Supplied material
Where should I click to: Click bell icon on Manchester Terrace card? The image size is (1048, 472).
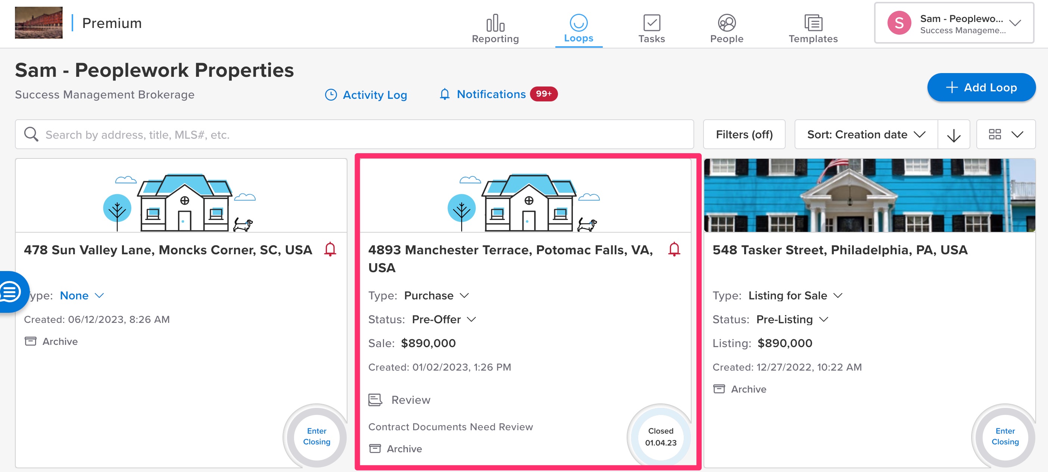674,249
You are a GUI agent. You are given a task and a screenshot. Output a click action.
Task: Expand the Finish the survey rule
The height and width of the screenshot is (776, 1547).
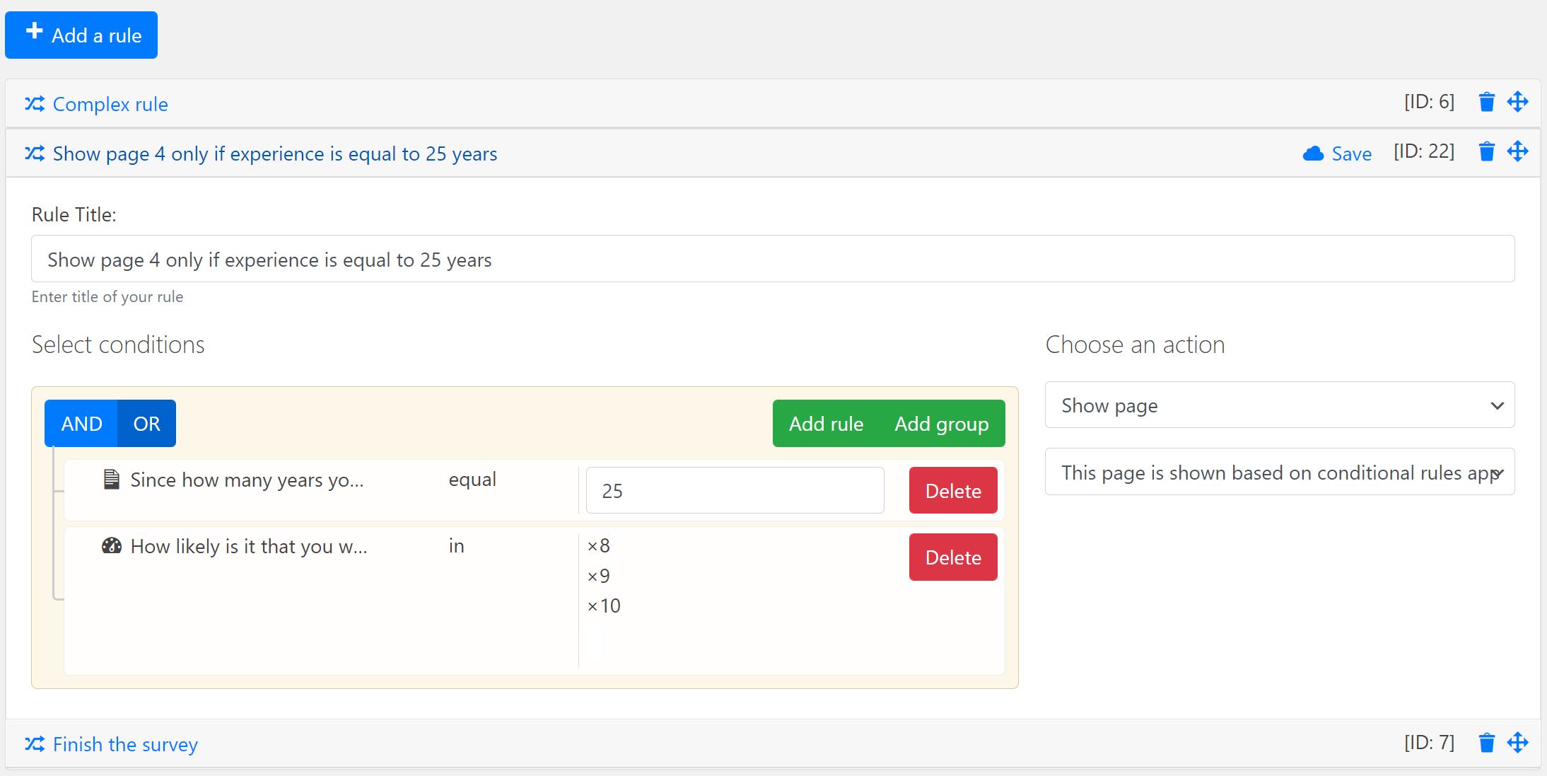(x=125, y=744)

What needs to be done
Please transcribe each line above exactly, but leave the images out.

Reply
Where should I click to: Click bell icon on Manchester Terrace card? The image size is (1048, 472).
674,249
You are a GUI agent. You are given a task and a screenshot. Output a click action.
Task: Expand the Finish the survey rule
The height and width of the screenshot is (776, 1547).
(x=125, y=744)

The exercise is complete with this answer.